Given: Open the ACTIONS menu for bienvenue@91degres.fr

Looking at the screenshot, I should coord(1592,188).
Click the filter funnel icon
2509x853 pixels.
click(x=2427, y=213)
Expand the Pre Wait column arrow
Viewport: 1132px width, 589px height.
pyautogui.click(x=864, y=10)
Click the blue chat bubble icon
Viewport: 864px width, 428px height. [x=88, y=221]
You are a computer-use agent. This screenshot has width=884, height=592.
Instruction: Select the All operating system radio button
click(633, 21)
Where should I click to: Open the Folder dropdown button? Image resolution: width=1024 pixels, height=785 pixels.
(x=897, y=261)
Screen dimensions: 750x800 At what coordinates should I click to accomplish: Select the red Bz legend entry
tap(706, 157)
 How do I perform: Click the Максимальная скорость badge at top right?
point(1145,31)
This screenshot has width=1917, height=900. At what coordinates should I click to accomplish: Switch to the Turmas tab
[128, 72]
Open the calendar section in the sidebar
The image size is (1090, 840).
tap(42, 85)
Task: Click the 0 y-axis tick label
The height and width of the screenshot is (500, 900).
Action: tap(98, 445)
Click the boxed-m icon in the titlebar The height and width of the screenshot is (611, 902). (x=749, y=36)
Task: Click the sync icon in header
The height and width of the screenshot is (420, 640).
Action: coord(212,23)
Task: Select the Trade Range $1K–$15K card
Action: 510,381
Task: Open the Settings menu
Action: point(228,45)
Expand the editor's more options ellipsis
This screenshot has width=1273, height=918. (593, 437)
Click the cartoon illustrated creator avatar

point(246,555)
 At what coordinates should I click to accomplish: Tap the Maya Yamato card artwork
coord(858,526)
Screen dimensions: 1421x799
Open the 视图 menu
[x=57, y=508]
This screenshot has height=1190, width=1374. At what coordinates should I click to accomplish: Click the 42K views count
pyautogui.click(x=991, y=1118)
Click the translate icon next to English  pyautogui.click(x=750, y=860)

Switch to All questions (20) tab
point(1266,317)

Your task:
Return word for word the lines above from the line with "At what coordinates should I click to accomplish: Tap" to the line with "Click the translate", including both and leaving out all others.

Exercise solution:
 At what coordinates should I click to accomplish: Tap the Maya Yamato card artwork
coord(858,526)
Screen dimensions: 1421x799
Open the 视图 menu
[x=57, y=508]
This screenshot has height=1190, width=1374. At what coordinates should I click to accomplish: Click the 42K views count
pyautogui.click(x=991, y=1118)
Click the translate icon next to English  pyautogui.click(x=750, y=860)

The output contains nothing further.